Sunday, May 06, 2007

May..



This year seems to already be escaping me. The bubbies turned 1 last month.. Baby Girl turns 7 this month and Girl Pants turns 15 this month. THAT is the one I am having a issue wrapping my brain around.. WHEN did I get old enough to have a 15 year old? a TEENAGER??? Although he doesnt live here with me and I only get to talk to him every weekend or every other weekend depending on what he is doing.


Mr.Man is doing good we have our days still but I am finding ways to make it better for him.




I am finding that when you are so far away that your friends become a new family for you. They are the ones you call *because it is cheaper than always calling the states* they are right there you can go to them and cry! You love their children and worry about them. It is amazing how csomeone not related to you by blood can become a new family for you. I am thankful for the friends I have!.




Today and yesterday are cold and rainy icky days which is such a change from the 70+ degree weather we had almost all of April but then April was the warmest here that it had been in like 130 years!! Mother Nature is taking care of herself.. creating extreme heats and colds in certain areas and as sad as it is it does kill some people.. As my friend put it Population control God style!! I now some will say it has nothing to do with that it is ALL about Global warming.. Ok maybe thats a part of it but I do think every x amount of years the earth does the whole Global warming on its own to clean itself and protect itself. Now when I am old and grey if it has not gotten better by then I will take my humble pie.




Soo.. a few people know and a few do not. Mr. Man is on Prozac.. and if you are going to flame me.. GET OFF MY BLOG NOW!


I was so leery about putting him on medication. To have to write on medical questionaires does he take any medicine daily? I hate writing yes. So why do you give it to him then?? back in November when he first started the medication when I started to see the child I ALWAYS knew he was I was amazed.. then thought MAYBE just MAYBE he really doesn't need the medication. but then he built up a tolerance to it and the weepy always on pins and needles the world is coming to a end.. If Kevlar helmet owner goes anywhere he is going to die child came back. The one who got so frustfrated with things that he wanted to throw the Bubbies off our balcony.. So I let the Dr know and we upped his dose. Per the therapist He was taking his meds on his own and was doing a good job but slowly he would forget this day that day etc etc etc and the meds do not work nearly as effectively when he does that. My son when he is even is such a neat kid.. he has started drawing and telling jokes and becoming this kid who is just amazing. Mind you he has been diagnosed as I said before with a anxiety disorder and the medication helps him control that to see what he was afraid of is not nearly as terrifying as he once thought.
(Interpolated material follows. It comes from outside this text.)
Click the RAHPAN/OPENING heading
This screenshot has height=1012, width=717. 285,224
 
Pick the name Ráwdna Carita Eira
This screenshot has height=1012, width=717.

In Other news.. Anyone know a Attorney who works in California who will do family law help for a military family Pro Bono?? A girl can dream can't she?? I have found otu some rather interesting things that will help Us with the Child support issues.. NOW i do think KHO is financially to help with his other son he has with his Ex wife in California but the amount we pay for 1 child is outrageous!!!! And she manipulates the courts as well so that doesnt help us at all.


I have a appt with Jag to have them help us with all this. maybe she can give us more information. Help me with filing and filling out the paperwork to change the amount!>




My house in Colorado will be officially sold come July.. and I am much sadder about it than I thought I would be. I worked so hard to get us to where we were there. BUT! I am looking at trying to be as positive about everything that is handed to us. I am the type of person if I stop seeing the positive in things I will get very depressed and lately I have been fighting the situational depression a LOT lately. On the upside the mean Boob baby is down to only nursing to sleep and when he wakes up at night.. I think I did this backwards!! but to have my body as Mine and mine only for a few hours a day is nice.. but I want it to be mine ALWAYS and also because I would like to lose some more weight. and those damn nursing munchies and cravings!!




Ohhh...
Bubbies Birthday Cake!

A couple things he got for his Birthday!

He is a little Mini me of his Daddy!!

1 comment:

Andrea with the Flipflops said...

First you must know I love the name of your blog!

Second... my 7 yr old has now been diagnosed with mild anxiety. There will be no judging from this lady.

And as a person that moved away... those friends that are becoming life family... they are the best. They are now more part of our lives then the family that has moved to this town. So best wishes in making yourself a wonderful family!